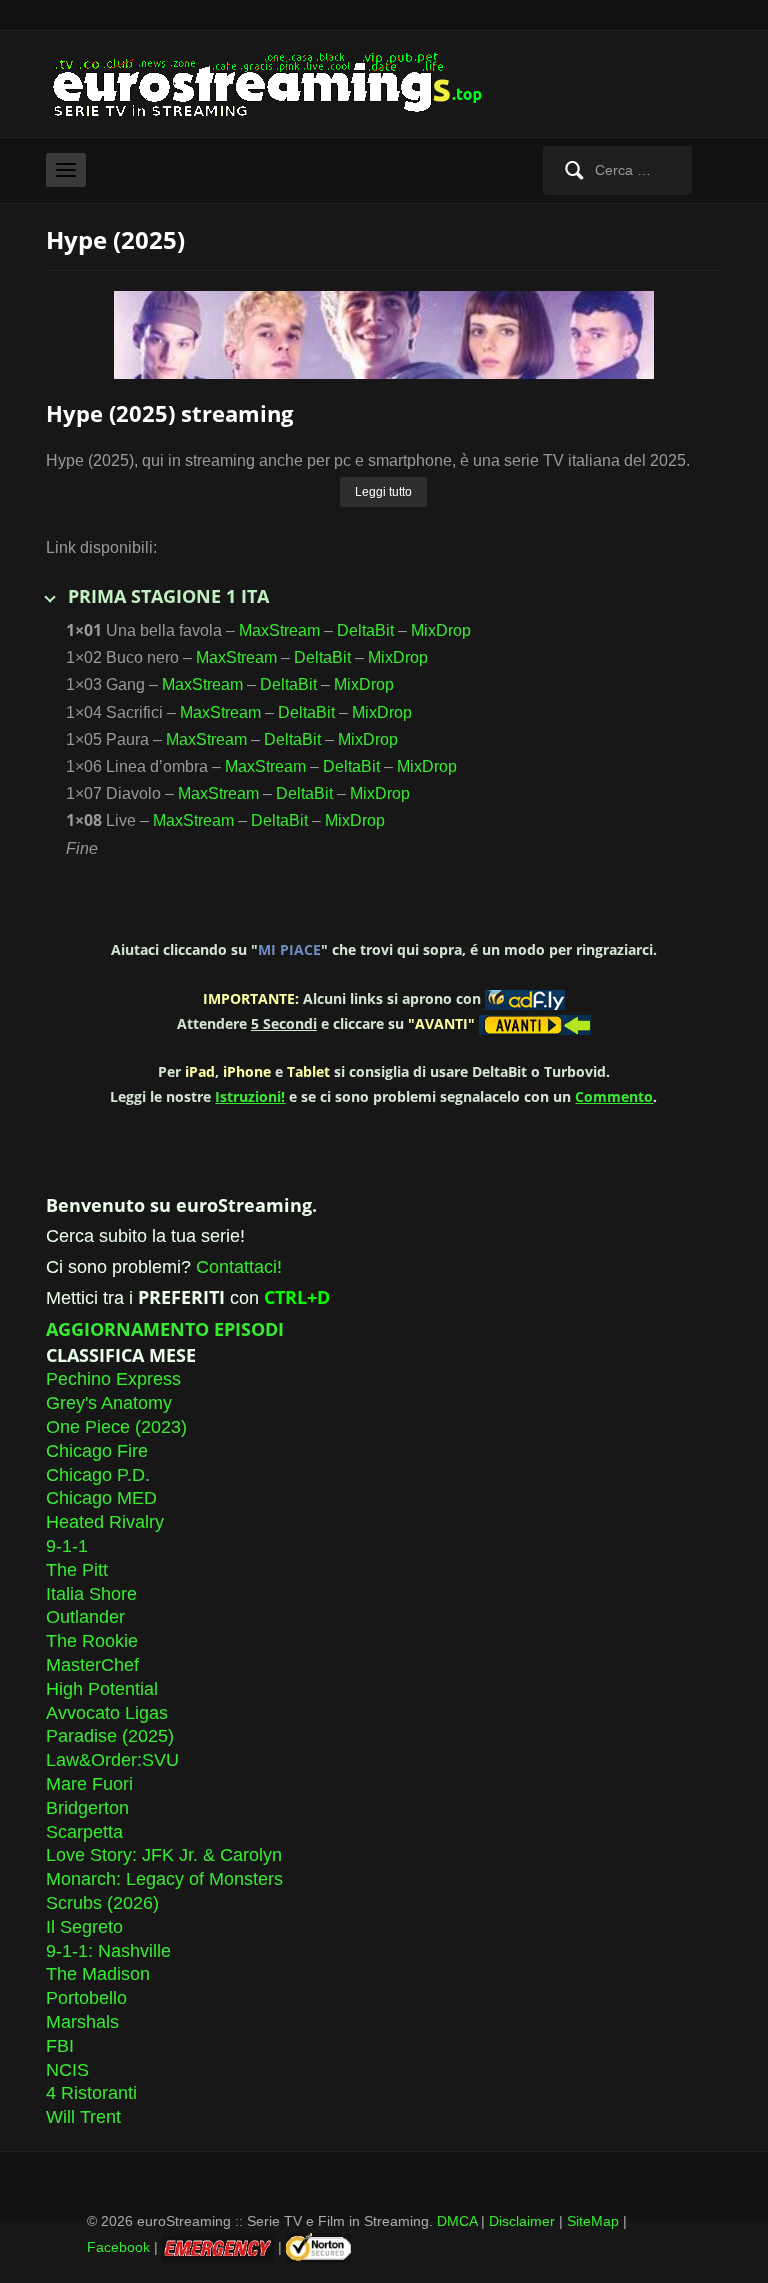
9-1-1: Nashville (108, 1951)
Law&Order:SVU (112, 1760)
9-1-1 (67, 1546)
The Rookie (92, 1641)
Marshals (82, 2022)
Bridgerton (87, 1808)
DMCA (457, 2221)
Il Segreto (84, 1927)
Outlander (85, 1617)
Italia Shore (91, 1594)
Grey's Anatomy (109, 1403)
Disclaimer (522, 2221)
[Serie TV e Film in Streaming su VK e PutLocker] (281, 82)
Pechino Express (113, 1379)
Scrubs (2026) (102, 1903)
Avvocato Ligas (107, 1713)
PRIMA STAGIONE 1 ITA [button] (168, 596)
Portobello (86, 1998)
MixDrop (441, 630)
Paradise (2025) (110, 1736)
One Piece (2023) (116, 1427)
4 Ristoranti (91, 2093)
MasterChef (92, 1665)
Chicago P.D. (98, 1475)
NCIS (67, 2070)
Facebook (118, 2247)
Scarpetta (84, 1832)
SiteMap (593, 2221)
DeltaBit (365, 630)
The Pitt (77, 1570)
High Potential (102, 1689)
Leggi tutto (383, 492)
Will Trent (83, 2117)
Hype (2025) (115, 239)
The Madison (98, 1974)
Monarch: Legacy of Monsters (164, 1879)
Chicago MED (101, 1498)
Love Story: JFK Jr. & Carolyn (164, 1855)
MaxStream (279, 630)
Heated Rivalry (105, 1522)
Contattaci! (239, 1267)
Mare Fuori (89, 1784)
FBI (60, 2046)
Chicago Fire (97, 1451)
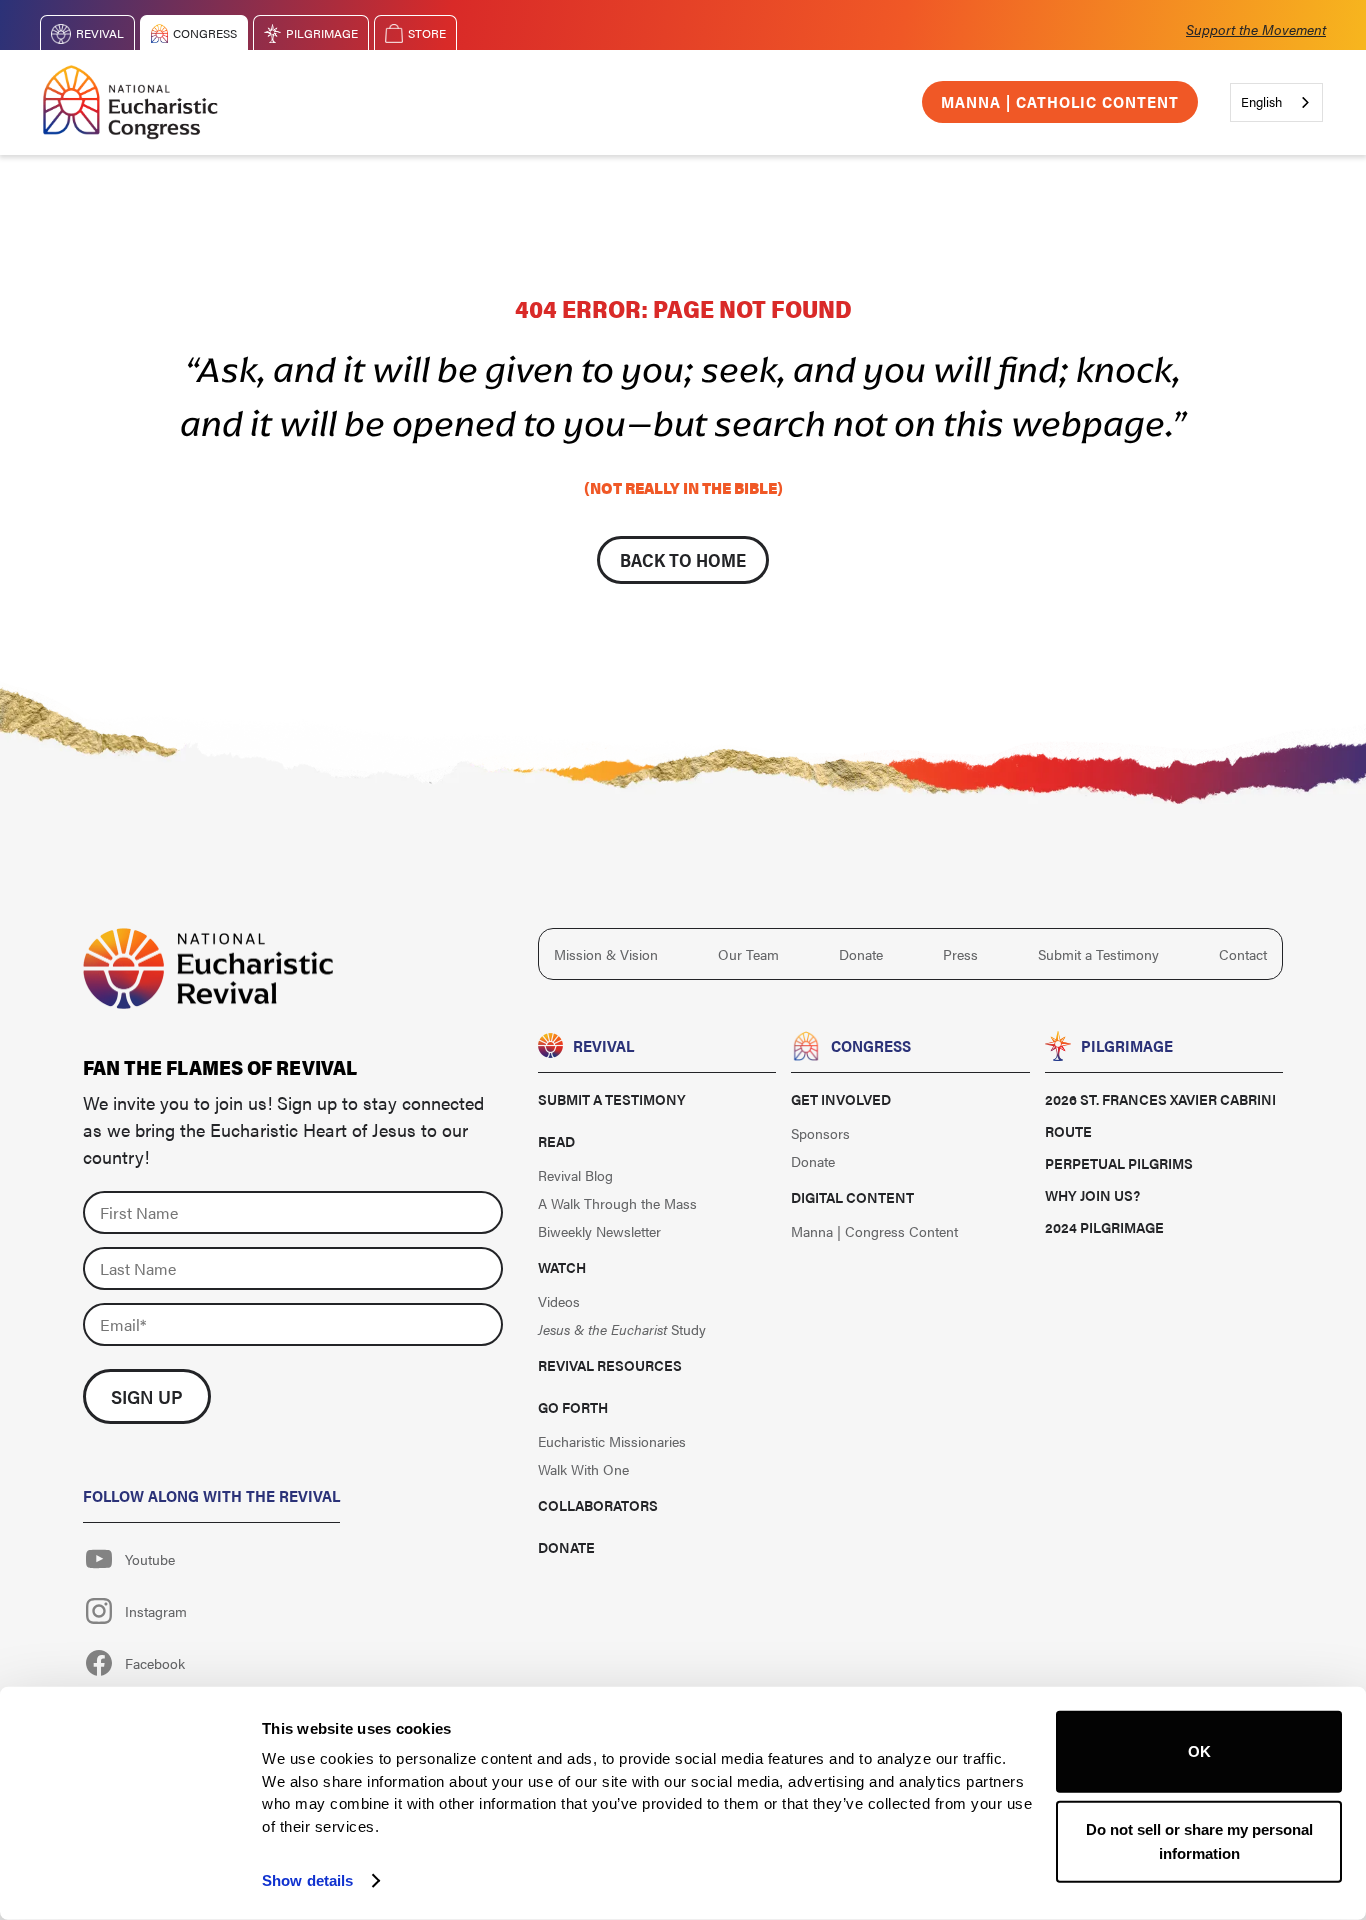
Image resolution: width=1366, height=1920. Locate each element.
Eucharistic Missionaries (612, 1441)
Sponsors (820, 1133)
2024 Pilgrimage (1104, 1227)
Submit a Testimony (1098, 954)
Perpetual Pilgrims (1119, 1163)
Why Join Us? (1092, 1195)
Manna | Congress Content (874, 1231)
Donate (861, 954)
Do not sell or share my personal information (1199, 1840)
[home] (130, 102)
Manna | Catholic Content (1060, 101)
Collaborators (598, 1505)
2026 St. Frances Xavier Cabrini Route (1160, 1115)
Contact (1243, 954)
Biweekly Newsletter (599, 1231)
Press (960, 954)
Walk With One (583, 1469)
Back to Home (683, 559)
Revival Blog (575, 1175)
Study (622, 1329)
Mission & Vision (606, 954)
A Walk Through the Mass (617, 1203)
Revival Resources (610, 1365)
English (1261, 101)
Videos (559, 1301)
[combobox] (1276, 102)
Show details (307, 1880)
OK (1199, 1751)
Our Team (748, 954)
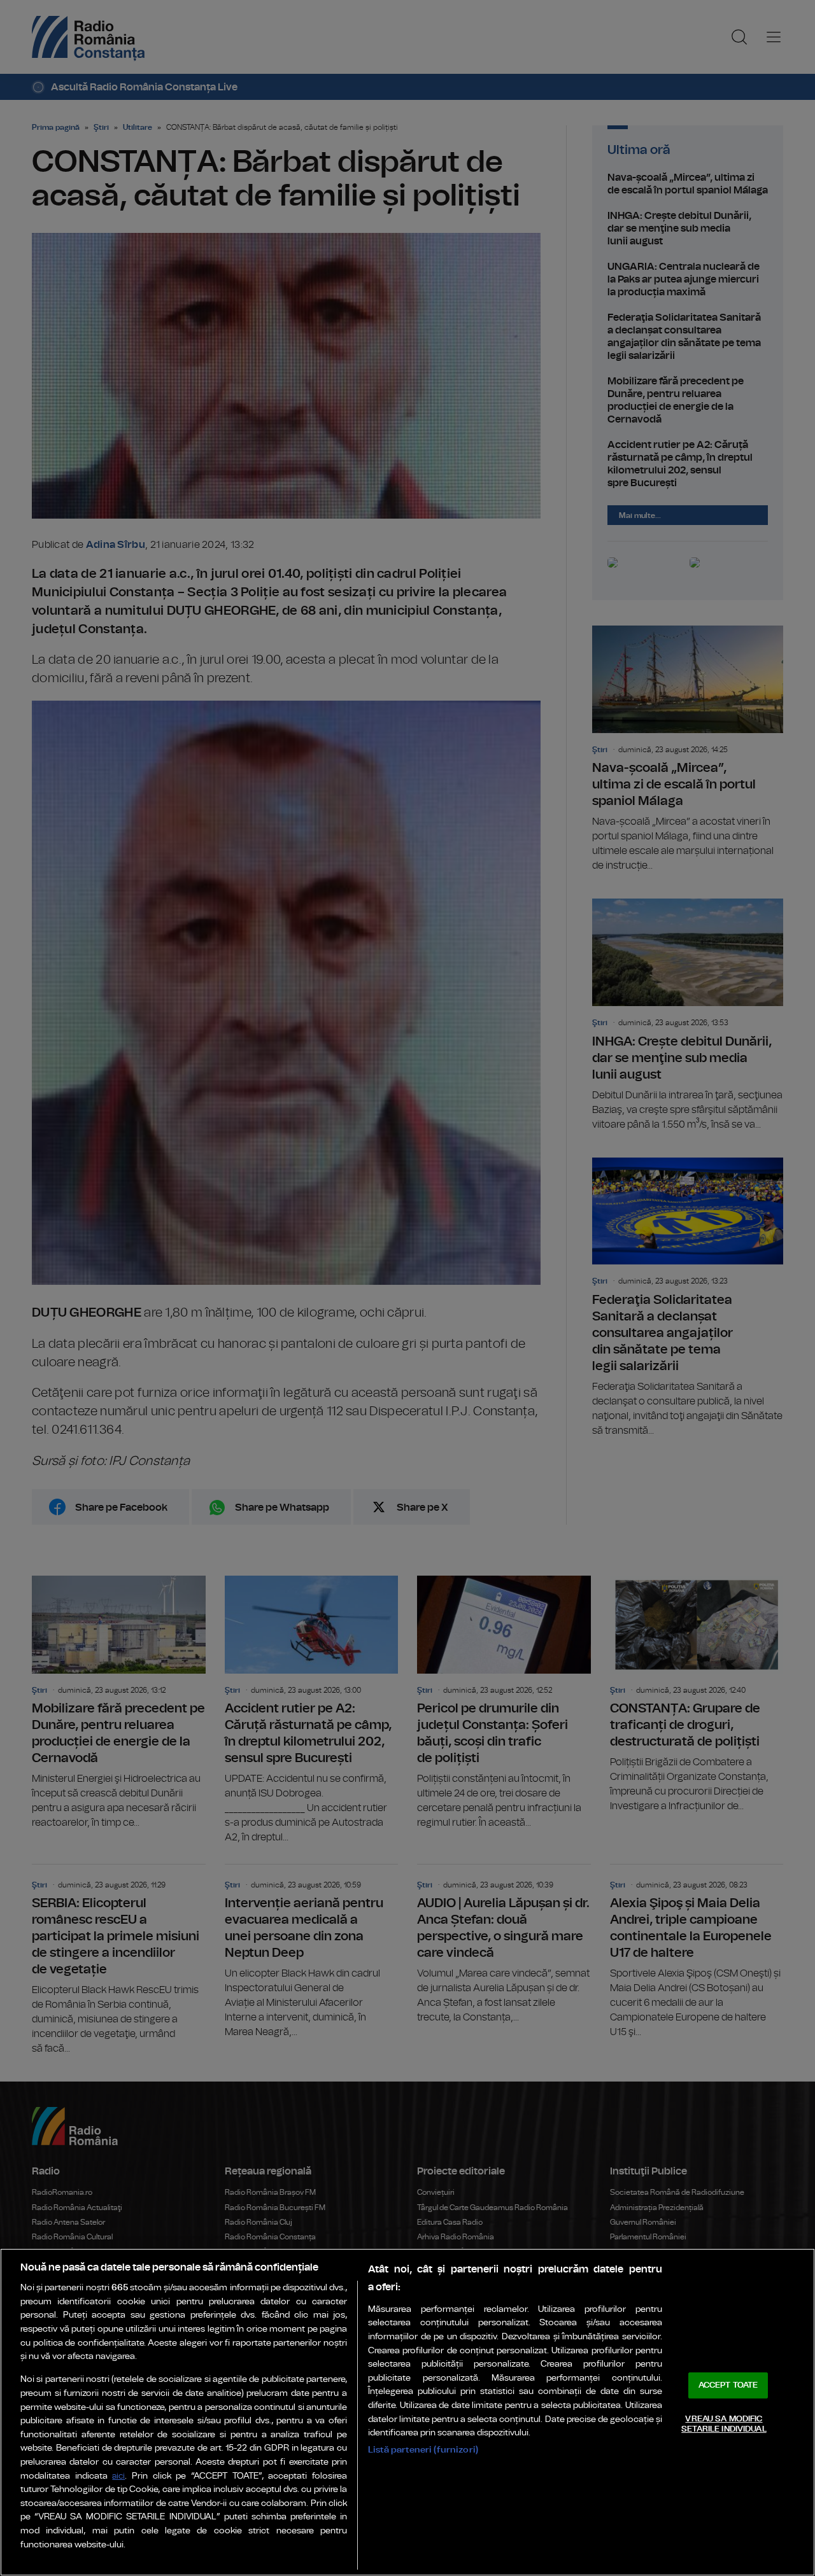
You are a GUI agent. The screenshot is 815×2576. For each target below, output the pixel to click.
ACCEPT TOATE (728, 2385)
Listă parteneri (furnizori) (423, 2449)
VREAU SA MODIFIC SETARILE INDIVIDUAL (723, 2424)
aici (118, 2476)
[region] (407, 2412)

:: Required work ::
Only one number is expected: the count of lines above that contain the string "each".

:: Expected output ::
2